Nuestro plexo jurídico subsume el imperio de toda norma a lo dispuesto por la Constitución Nacional. El obrar de los Poderes Constituidos encuentra vida jurídica entre los extremos que le son señalados por la Constitución Nacional, estándole a ellos vedado, y no permitido, infringirlos. Hace a la esencia de todo poder constituido el ejercer atribuciones de carácter político. Pero sólo dentro de los parámetros que le son asignados por la Constitución podrá cada poder obrar discrecionalmente.
 
De aquí el carácter jurídico y constituido de aquellos.
 
La discreción política de los poderes constituidos está constreñida, jurídicamente, a las competencias que en su favor hayan sido arregladas por el poder constituyente. Asimismo, cada poder debe obrar de manera legítima y razonable. No basta con que se mantengan y comporten dentro de sus competencias para que su actuar sea constitucionalmente valedero.
 
También se exige que no desconozcan ni desnaturalicen, con su actividad reglamentadora, precepto constitucional alguno. De así hacerlo, su quehacer será factible de ser tachado por arbitrario e irrazonable. A ningún poder constituido le es dable transponer esos límites. No están facultados para decidir en contrario a lo que la Constitución manda. Carecen de potestades reformadoras. Para así disponer, deberá procederse indefectiblemente a su reforma en los términos del art. 30 de la Constitución. Caso contrario, corresponderá al Poder Judicial ejercer el control de constitucionalidad y encausar el poder infractor dentro de los causes de su competencia.
::::
### Acciones a realizar
1 > Según el fragmento sobre los poderes constituidos, ¿en los términos de qué artículo de la Constitución debe procederse a su reforma?
2 > Reproduzca sin cambios el pasaje del fragmento comprendido entre "La discreción política" y "sea constitucionalmente valedero.", ambos incluidos.
Los ítems que aparecen a continuación no guardan relación con el fragmento.

### Material extraído
::::
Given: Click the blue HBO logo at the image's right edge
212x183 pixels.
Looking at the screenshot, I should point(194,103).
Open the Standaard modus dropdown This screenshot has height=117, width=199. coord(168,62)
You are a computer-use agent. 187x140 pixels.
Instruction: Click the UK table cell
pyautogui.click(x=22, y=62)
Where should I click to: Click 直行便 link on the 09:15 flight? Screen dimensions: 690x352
::::
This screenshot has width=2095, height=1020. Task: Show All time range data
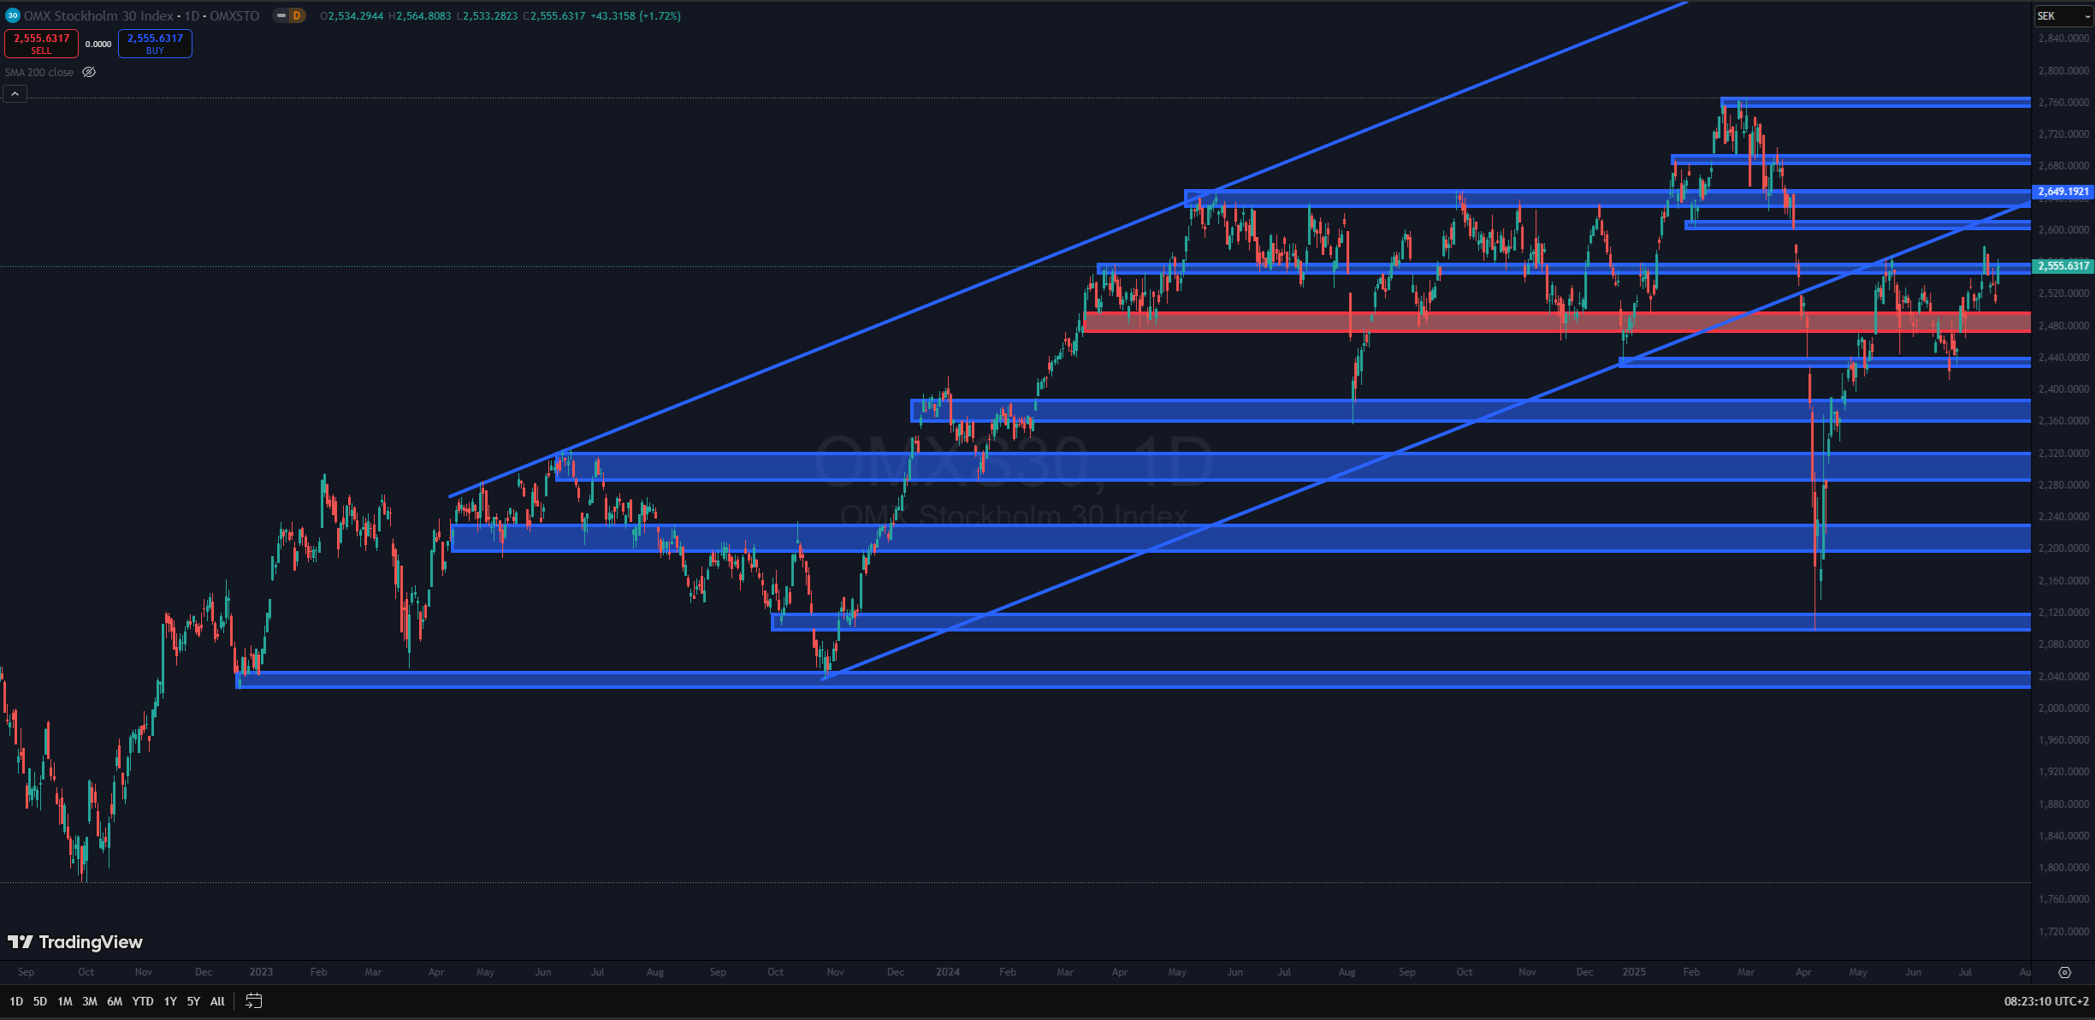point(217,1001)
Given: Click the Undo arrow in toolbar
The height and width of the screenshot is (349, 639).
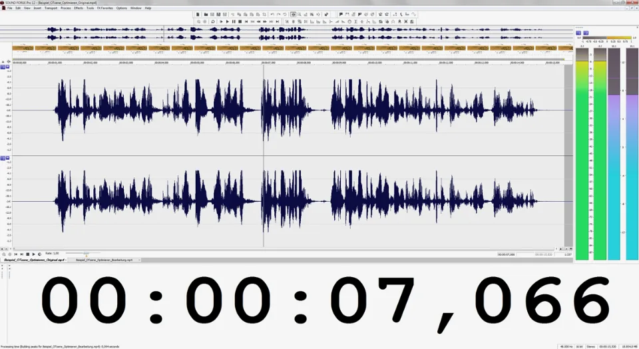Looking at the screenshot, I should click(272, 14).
::::
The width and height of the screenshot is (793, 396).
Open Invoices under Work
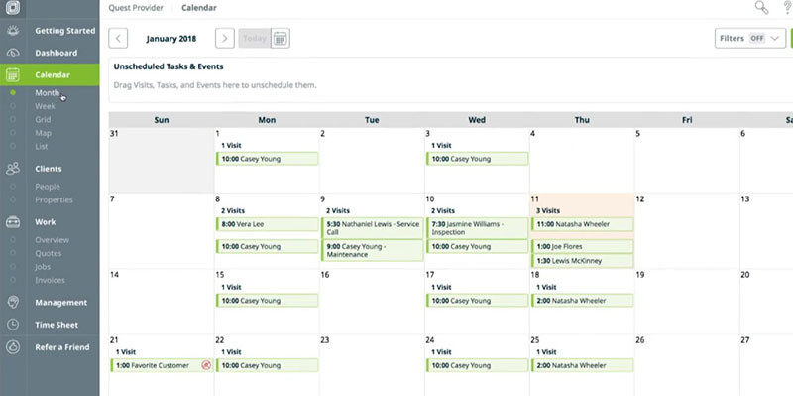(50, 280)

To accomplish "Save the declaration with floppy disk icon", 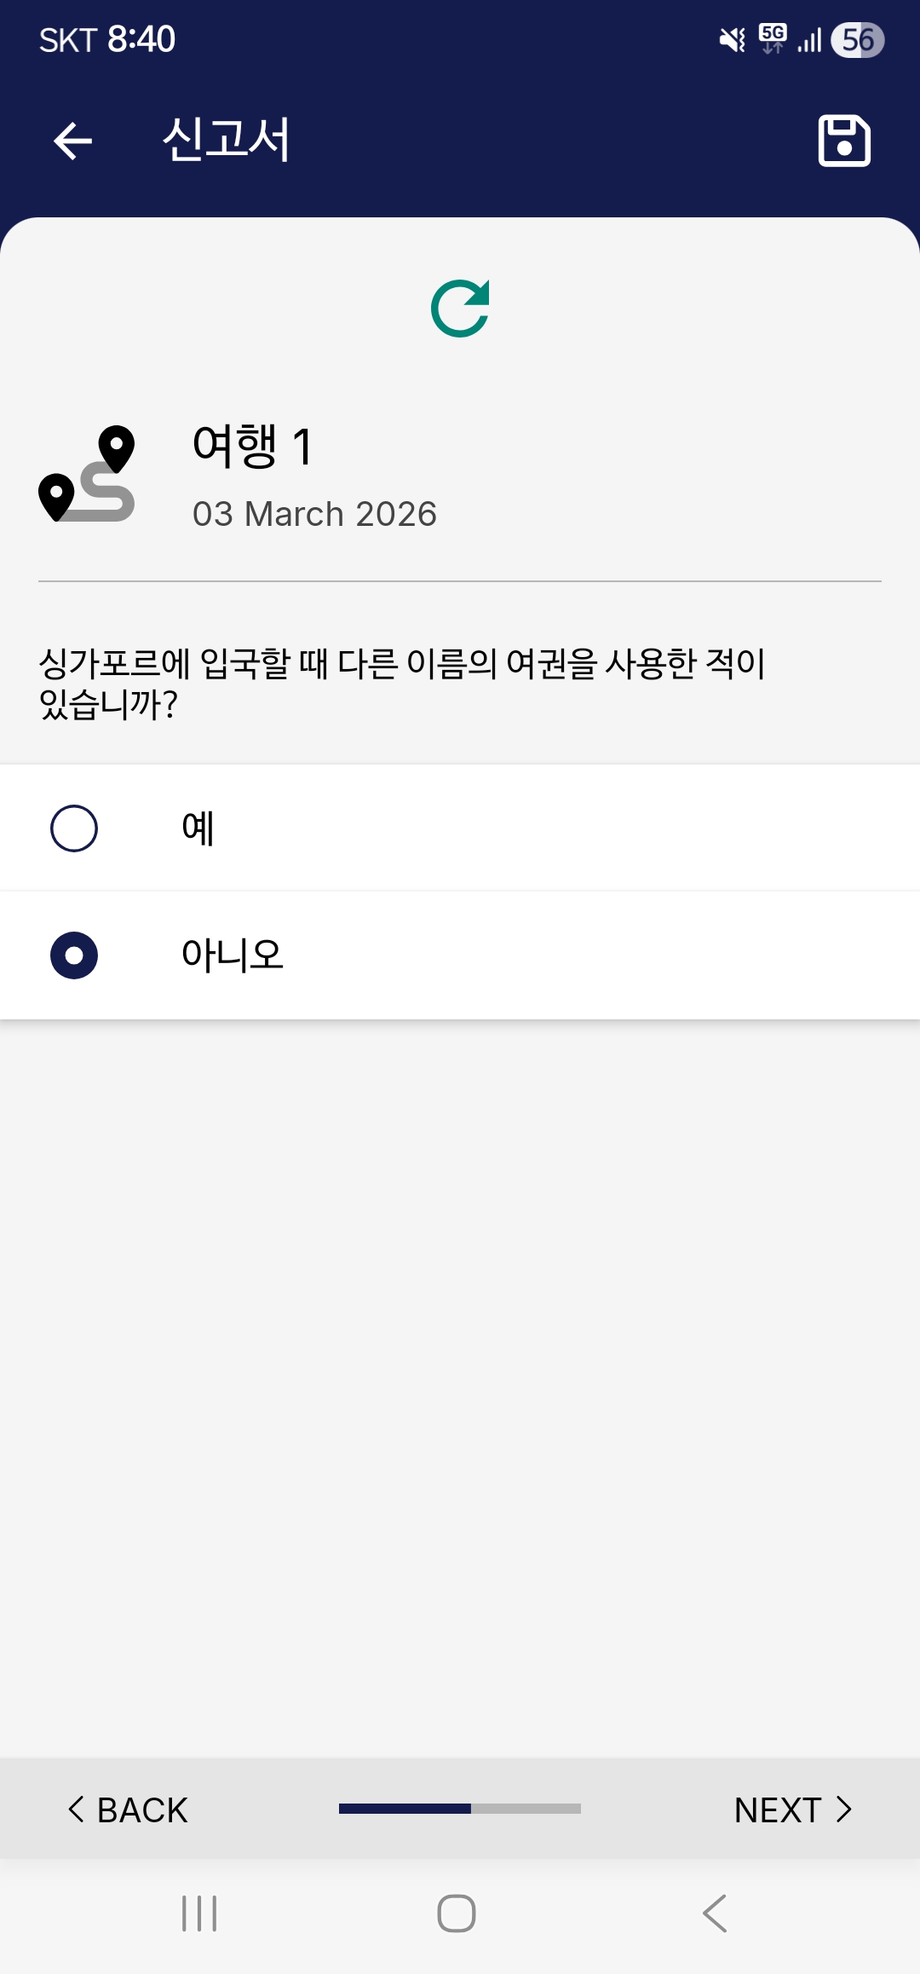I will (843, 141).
::::
### Respuestas
1 > En los términos del artículo 30 de la Constitución.

2 >
La discreción política de los poderes constituidos está constreñida, jurídicamente, a las competencias que en su favor hayan sido arregladas por el poder constituyente. Asimismo, cada poder debe obrar de manera legítima y razonable. No basta con que se mantengan y comporten dentro de sus competencias para que su actuar sea constitucionalmente valedero.